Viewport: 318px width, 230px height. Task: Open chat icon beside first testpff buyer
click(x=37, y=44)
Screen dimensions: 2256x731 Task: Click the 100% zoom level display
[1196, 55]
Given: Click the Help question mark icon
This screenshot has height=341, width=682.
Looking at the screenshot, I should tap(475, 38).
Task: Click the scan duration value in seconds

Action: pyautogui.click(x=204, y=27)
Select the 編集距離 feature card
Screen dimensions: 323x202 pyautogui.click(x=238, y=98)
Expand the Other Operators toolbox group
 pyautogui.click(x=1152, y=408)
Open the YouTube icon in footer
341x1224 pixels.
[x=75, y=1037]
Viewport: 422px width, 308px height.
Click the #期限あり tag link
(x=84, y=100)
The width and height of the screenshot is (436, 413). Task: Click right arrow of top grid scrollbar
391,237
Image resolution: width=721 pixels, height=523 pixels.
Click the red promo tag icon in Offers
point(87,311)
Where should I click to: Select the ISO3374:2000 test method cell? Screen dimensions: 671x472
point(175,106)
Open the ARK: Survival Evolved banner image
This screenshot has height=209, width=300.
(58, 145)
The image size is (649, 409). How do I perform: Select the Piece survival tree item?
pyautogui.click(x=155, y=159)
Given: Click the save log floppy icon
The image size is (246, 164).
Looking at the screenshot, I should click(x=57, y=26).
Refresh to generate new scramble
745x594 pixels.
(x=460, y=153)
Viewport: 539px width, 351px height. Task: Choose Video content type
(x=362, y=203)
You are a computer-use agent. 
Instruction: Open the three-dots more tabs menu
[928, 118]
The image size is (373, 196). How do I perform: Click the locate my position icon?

.....

_Task to carry out_.
Rewrite all of the data above as a JSON list of strings, one string per line, with blank lines left out.

_Answer to this exercise_.
[
  "Viewport: 318px width, 230px height. Task: Open chat icon beside first testpff buyer",
  "click(x=37, y=44)",
  "Screen dimensions: 2256x731 Task: Click the 100% zoom level display",
  "[1196, 55]",
  "Given: Click the Help question mark icon",
  "This screenshot has height=341, width=682.",
  "Looking at the screenshot, I should tap(475, 38).",
  "Task: Click the scan duration value in seconds",
  "Action: pyautogui.click(x=204, y=27)",
  "Select the 編集距離 feature card",
  "Screen dimensions: 323x202 pyautogui.click(x=238, y=98)",
  "Expand the Other Operators toolbox group",
  " pyautogui.click(x=1152, y=408)",
  "Open the YouTube icon in footer",
  "341x1224 pixels.",
  "[x=75, y=1037]",
  "Viewport: 422px width, 308px height.",
  "Click the #期限あり tag link",
  "(x=84, y=100)",
  "The width and height of the screenshot is (436, 413). Task: Click right arrow of top grid scrollbar",
  "391,237",
  "Image resolution: width=721 pixels, height=523 pixels.",
  "Click the red promo tag icon in Offers",
  "point(87,311)",
  "Where should I click to: Select the ISO3374:2000 test method cell? Screen dimensions: 671x472",
  "point(175,106)",
  "Open the ARK: Survival Evolved banner image",
  "This screenshot has height=209, width=300.",
  "(58, 145)",
  "The image size is (649, 409). How do I perform: Select the Piece survival tree item?",
  "pyautogui.click(x=155, y=159)",
  "Given: Click the save log floppy icon",
  "The image size is (246, 164).",
  "Looking at the screenshot, I should click(x=57, y=26).",
  "Refresh to generate new scramble",
  "745x594 pixels.",
  "(x=460, y=153)",
  "Viewport: 539px width, 351px height. Task: Choose Video content type",
  "(x=362, y=203)",
  "You are a computer-use agent. ",
  "Instruction: Open the three-dots more tabs menu",
  "[928, 118]",
  "The image size is (373, 196). How do I perform: Click the locate my position icon?"
]